Alun’s Top Adventure Travel Experiences… So Far

Pyrenees June 2009_078

  • Getting heat stroke while walking across the interior of Iceland.
  • Wiping out on the World Championship Downhill Mountain Biking Course in Switzerland. Multiple times.
  • Being invited by the American national bobsleigh team to ride as their number three down an Olympic course.
  • Climbing alongside mountaineering royalty: Doug Scott and Sir Chris Bonington.
  • Having a smoke with Arnold Schwarzenegger.
  • Being recognised by Ronnie Wood of The Rolling Stones in a Dublin bar. (Ronnie and Alun were next-door neighbours for a time in Ireland.)
  • Walking across the whole of Tunisia over uncleared landmine fields, being threatened by an Algerian drug smuggler, and finding unexcavated Roman ruins along the way.
  • Hiking in Yosemite and seeing the splendour of El Capitan.
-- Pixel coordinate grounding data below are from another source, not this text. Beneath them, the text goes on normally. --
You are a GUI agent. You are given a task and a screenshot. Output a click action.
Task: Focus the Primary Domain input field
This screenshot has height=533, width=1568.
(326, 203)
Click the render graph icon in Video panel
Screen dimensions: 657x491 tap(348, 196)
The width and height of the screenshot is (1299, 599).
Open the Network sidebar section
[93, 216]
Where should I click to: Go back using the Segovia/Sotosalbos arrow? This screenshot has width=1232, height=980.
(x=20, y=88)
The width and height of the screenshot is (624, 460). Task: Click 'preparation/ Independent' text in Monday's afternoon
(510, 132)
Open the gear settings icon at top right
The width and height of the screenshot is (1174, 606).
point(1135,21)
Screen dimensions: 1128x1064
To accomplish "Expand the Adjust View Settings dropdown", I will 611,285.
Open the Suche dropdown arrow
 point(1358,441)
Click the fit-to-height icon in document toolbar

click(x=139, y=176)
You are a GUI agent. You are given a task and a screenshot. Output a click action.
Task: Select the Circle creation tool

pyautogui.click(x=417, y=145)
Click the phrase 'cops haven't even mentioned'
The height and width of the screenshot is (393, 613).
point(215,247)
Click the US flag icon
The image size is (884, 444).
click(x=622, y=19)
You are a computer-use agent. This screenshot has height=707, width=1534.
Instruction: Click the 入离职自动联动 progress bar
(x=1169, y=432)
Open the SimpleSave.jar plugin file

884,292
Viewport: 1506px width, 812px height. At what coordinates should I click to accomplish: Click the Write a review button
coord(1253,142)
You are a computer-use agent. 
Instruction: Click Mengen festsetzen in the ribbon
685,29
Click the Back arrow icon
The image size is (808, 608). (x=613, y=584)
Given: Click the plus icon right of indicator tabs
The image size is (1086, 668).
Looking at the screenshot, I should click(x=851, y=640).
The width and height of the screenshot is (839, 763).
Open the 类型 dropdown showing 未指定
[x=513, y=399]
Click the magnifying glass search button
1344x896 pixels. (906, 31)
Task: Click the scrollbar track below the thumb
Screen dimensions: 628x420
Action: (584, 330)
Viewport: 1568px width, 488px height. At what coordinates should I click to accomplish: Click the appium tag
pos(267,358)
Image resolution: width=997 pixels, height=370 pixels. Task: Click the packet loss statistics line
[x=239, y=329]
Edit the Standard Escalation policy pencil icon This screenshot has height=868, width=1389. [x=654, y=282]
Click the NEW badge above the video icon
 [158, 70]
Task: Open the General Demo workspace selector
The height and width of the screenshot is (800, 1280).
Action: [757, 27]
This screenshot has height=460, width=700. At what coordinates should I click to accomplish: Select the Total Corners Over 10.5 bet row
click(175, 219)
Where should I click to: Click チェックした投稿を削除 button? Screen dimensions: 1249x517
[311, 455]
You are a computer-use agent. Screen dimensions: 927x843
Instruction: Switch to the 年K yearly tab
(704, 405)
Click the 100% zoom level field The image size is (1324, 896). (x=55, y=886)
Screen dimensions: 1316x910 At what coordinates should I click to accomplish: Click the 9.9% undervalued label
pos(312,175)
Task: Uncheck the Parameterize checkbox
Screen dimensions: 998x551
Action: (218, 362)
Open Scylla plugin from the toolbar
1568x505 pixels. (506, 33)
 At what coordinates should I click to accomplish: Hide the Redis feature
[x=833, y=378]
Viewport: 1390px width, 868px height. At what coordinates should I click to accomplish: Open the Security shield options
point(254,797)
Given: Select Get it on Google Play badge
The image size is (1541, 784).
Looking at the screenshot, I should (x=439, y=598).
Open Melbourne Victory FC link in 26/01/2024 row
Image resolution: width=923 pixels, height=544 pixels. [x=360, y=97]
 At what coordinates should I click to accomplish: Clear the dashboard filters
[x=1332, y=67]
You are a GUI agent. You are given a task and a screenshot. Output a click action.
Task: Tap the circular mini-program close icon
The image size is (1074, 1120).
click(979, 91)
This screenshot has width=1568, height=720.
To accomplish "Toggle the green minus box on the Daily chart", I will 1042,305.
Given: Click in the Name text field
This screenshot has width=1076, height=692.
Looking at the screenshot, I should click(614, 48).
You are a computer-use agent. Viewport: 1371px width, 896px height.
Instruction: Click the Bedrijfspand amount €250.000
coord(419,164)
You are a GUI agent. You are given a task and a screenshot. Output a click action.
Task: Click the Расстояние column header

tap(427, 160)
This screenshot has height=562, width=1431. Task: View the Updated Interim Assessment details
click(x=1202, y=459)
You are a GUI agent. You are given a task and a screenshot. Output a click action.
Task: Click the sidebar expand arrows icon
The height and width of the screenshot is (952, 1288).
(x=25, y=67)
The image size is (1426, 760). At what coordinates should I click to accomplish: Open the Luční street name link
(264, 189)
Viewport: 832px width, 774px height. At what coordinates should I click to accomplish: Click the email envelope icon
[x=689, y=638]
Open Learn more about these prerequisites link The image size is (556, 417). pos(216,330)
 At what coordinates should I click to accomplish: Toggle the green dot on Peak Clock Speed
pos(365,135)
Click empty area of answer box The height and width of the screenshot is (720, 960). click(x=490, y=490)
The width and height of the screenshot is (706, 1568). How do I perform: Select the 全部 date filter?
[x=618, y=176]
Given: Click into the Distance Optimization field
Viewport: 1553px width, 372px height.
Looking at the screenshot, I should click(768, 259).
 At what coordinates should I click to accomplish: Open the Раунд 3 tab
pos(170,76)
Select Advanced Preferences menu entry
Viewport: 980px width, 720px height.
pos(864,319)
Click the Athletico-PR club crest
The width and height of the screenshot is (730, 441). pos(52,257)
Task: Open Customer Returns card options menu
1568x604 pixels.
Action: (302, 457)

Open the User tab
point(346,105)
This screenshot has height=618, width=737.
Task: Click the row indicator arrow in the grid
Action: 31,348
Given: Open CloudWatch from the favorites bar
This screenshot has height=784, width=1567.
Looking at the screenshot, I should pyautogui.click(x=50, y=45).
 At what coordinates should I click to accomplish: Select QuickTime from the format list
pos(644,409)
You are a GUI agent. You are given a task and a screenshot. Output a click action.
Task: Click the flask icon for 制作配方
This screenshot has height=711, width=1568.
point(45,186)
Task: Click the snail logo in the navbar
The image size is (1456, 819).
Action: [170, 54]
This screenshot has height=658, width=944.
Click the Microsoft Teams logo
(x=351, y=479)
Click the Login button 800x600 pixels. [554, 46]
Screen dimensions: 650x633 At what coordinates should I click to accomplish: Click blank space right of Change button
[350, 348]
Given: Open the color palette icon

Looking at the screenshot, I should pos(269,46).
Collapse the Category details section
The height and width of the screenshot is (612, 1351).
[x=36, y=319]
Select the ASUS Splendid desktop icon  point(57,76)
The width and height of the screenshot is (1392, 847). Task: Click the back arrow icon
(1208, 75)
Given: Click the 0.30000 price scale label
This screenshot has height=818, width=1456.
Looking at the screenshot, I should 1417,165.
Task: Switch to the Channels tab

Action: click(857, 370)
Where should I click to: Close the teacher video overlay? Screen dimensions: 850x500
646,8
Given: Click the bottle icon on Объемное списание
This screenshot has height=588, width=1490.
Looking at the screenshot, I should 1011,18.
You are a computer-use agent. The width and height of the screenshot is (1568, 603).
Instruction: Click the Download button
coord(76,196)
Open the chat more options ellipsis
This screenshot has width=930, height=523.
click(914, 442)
  • Meeting the Queen at Buckingham Palace at a reception for adventurers and explorers — alongside David Attenborough and Helen Sharman, the first Briton in space.
  • Being made a ‘Freeman of Trentino’ for bringing the region’s via ferrata routes into the spotlight.
  • Abseiling into one of the largest caves in the world (roughly the size of Wembley Stadium) in Oman as part of a first descent.